● **Short problem**
Rewrite the rows from the line with "Toggle contact fields visibility eye icon" up to and including the line with "click(x=1337, y=646)" as a Markdown table with the columns Position and Text, skipping blank lines and leaving out the pictures.
____ Extracted information
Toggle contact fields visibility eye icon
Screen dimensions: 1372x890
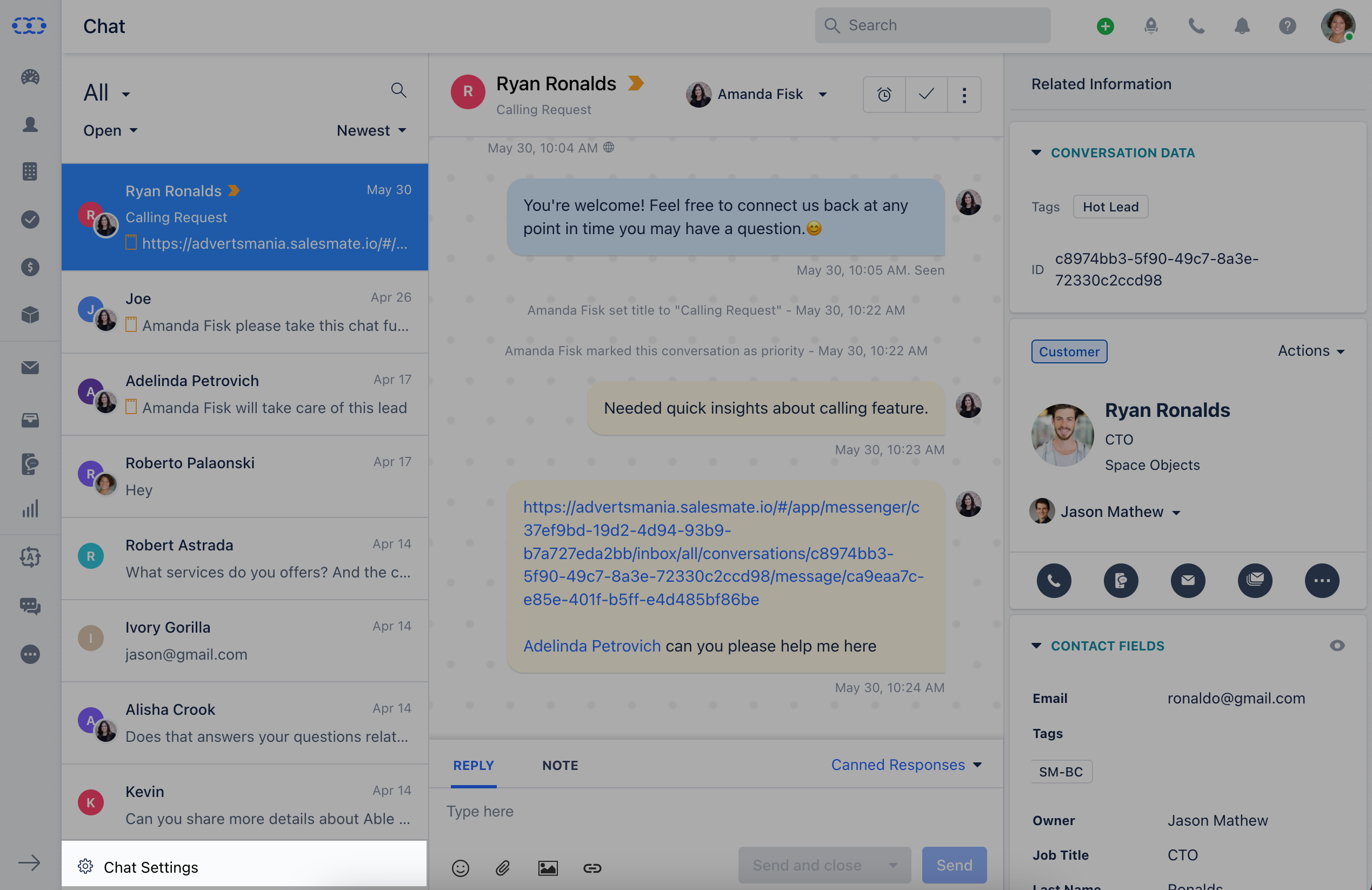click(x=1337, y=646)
________
____ Extracted information
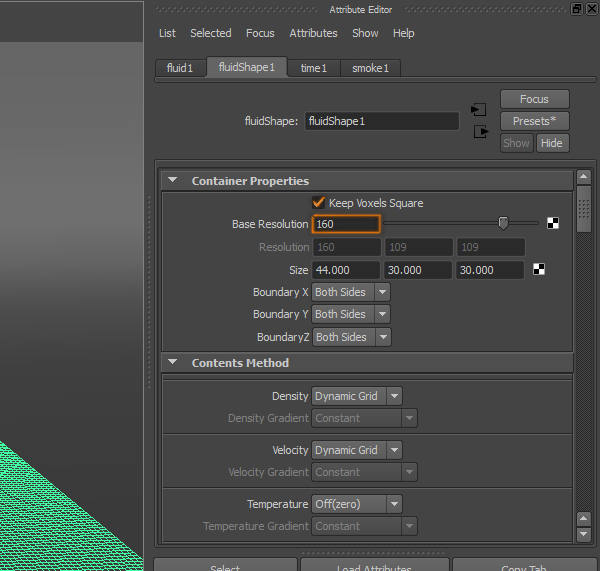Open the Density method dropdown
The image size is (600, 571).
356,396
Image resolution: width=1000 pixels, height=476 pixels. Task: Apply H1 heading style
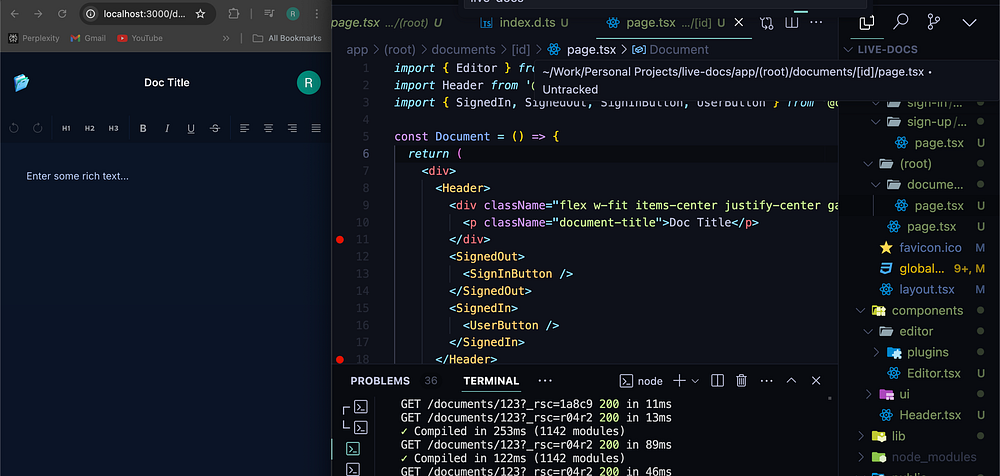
________
____ Extracted information
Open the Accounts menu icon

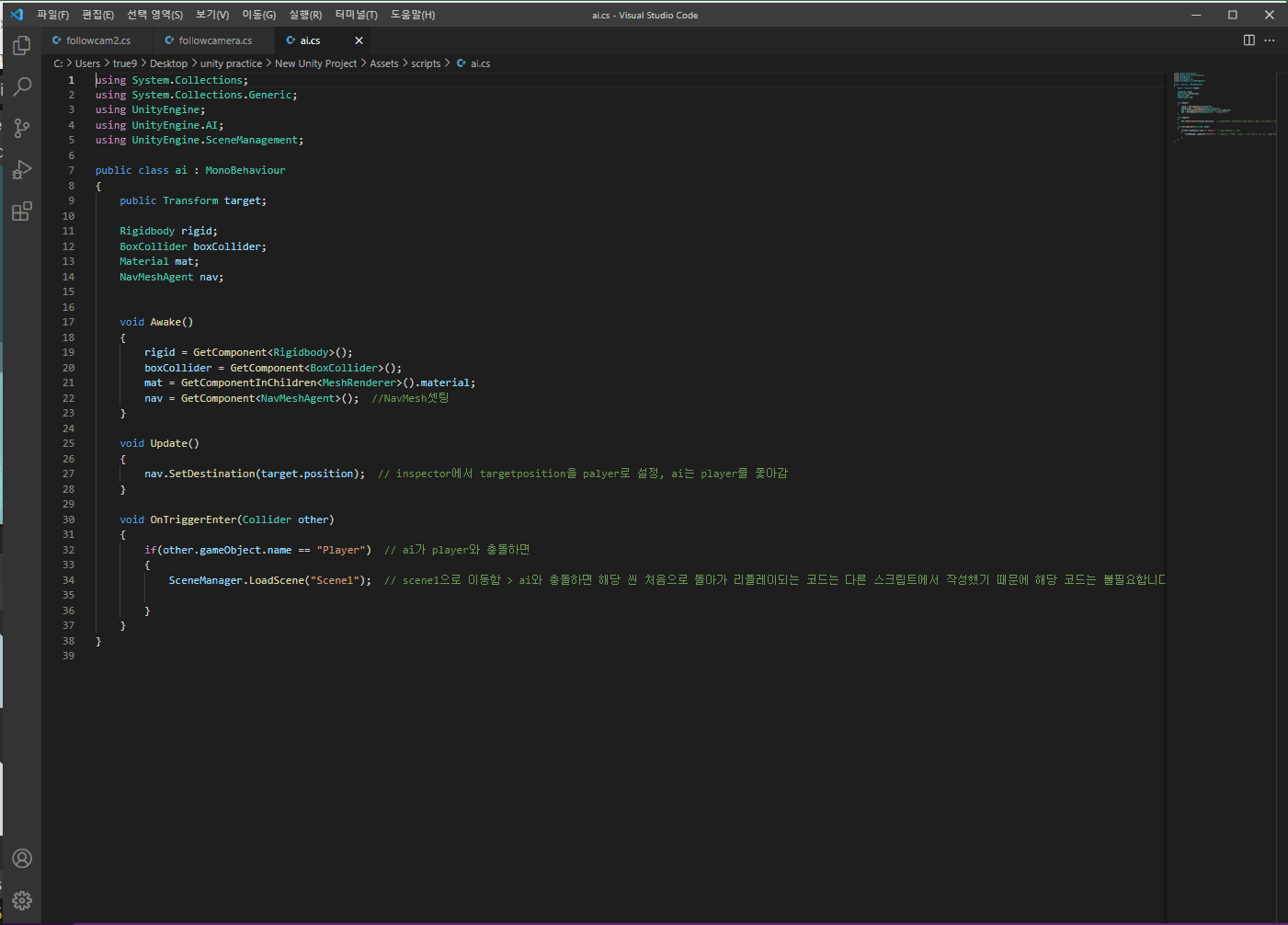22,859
________
● **Exercise solution**
| Position | Text |
|---|---|
| 1 | Toggle contact fields visibility eye icon |
| 2 | Screen dimensions: 1372x890 |
| 3 | click(x=1337, y=646) |